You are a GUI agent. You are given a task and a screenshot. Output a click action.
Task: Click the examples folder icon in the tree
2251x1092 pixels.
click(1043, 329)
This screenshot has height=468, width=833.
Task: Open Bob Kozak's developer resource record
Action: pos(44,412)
######
■ **WORK TO COMPLETE**: Reproduce exactly what appears from the line containing "Task: Click the" down to the final line of the data.

■ **SOLVED PROBLEM**:
Task: Click the examples folder icon in the tree
2251x1092 pixels.
click(1043, 329)
This screenshot has height=468, width=833.
Task: Open Bob Kozak's developer resource record
Action: pos(44,412)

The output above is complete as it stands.